I was introduced to Transactional Analysis by the book - "I'm OK. You're OK." - and after reading the book I was hooked and hungry for more information on the topic. Which nerd would not be interested in a branch of science that refers to verbal and non-verbal communication between people as transactions and then uses objective ways of analyzing these communications?
Games People Play takes off from where "I'm OK. You're OK." left off and is the natural "next read" of I'm-OK-You're-OK, specially if you're interested in Transactional Analysis as a topic.
Given the fact that Eric Berne happens to be the father of Transactional Analysis, I had a lot of expectations from this book and this booked lived up to every single one of those expectations.
Apart from the concepts of the Parent Adult and Child (which I talked about in my previous post when talking about I-am-ok-you-are-ok) Eric covers the concept of pass-times that people indulge in and, as the title suggests, the games people play.
Games in TA are certain patterns of transactions (TA refers to both verbal and non-verbal communication between people as transactions) which recur repeatedly in every day life where the intentions of the transactions aren't very obvious.

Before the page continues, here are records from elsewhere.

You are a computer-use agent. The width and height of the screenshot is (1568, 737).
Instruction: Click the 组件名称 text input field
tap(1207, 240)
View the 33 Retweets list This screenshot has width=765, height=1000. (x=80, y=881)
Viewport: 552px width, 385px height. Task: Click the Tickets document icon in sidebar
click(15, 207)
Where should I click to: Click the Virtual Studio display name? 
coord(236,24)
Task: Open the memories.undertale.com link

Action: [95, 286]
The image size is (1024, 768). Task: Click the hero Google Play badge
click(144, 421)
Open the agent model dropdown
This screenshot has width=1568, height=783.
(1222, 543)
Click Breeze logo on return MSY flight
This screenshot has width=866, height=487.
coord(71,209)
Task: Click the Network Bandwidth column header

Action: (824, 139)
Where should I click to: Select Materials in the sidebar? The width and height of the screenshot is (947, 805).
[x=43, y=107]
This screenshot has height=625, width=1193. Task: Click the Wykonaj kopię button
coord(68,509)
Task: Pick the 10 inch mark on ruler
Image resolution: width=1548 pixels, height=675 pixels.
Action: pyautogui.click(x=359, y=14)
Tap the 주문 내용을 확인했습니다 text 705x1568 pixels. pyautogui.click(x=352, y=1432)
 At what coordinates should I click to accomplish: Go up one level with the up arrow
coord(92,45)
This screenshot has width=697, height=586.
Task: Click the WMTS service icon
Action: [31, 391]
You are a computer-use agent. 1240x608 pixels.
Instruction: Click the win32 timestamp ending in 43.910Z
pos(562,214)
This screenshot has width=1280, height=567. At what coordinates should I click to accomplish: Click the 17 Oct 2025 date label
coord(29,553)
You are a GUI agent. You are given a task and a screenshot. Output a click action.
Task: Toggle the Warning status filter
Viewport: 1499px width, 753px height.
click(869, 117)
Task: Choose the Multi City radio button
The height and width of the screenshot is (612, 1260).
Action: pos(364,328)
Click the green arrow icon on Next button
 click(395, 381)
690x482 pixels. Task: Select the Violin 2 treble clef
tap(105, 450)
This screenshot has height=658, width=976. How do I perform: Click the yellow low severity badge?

Eric starts the book with an example of a game call NIGYSOB (Now I’ve Got You, You Son of a Bitch):
While his parents and their friends were drinking coffee at the kitchen table, Jonny, age five, ran in and out of the room, happily pulling his favorite truck behind. Suddenly, there was a crash in the living room, his mother found a glass vase knocked off the coffee table and shattered.
"Who did that?" she asked.
"Doggie," he replied.
Mother's neck reddened. She knew she had let the dog out five minutes before. Stepping forward she hit him saying, "I will not have a child who lies!"
It was obvious who broke the case. Consequently, Jonny's mother's question as to who broke the vase, while superficially an Adult request for information, was, at the psychological level, really an invitation for Jonny to lie - and he did.
As mother's neck reddened, she was switching ego states from Adult to Parent. Her payoff was a sudden surprise feeling of righteous wrath.
We would say that mother played the game of "Now I've Got You, You Son of a Bitch" (NIGYSOB). It should be noted, however, that she had not deliberately and consciously set out to "get" her son and to hit him.
On the contrary, she was quite distraught by the outcome. Jonny for his part, played "Kick Me". If he had said, "I did it", there would have been no game.
The book goes on to describe not just dozens of games people play in every day life, but it gives each game an equally interesting name. The book makes you laugh, it makes you think and it makes you wonder about how predictable and similar we are as human beings. With every game Eric also talks about how you can choose not to play games and gives solid practical advice on building game-free relationships and eventually a game-free life.
While the book provides an entertaining insight into the games we play and even deeper insights into why we play them, it also nudges us to push the adult part of our brain to take control so that we can have a game-free mature existence.
All in all, a must read for anyone who is interested in becoming a better individual. A book that's much better than peppy self help books because it uses real life case-studies of people who have been given TA treatments to heal them and improve their relationships, personalities and life. If this was an Amazon Rating, I'd give this book a solid 4 out of 5.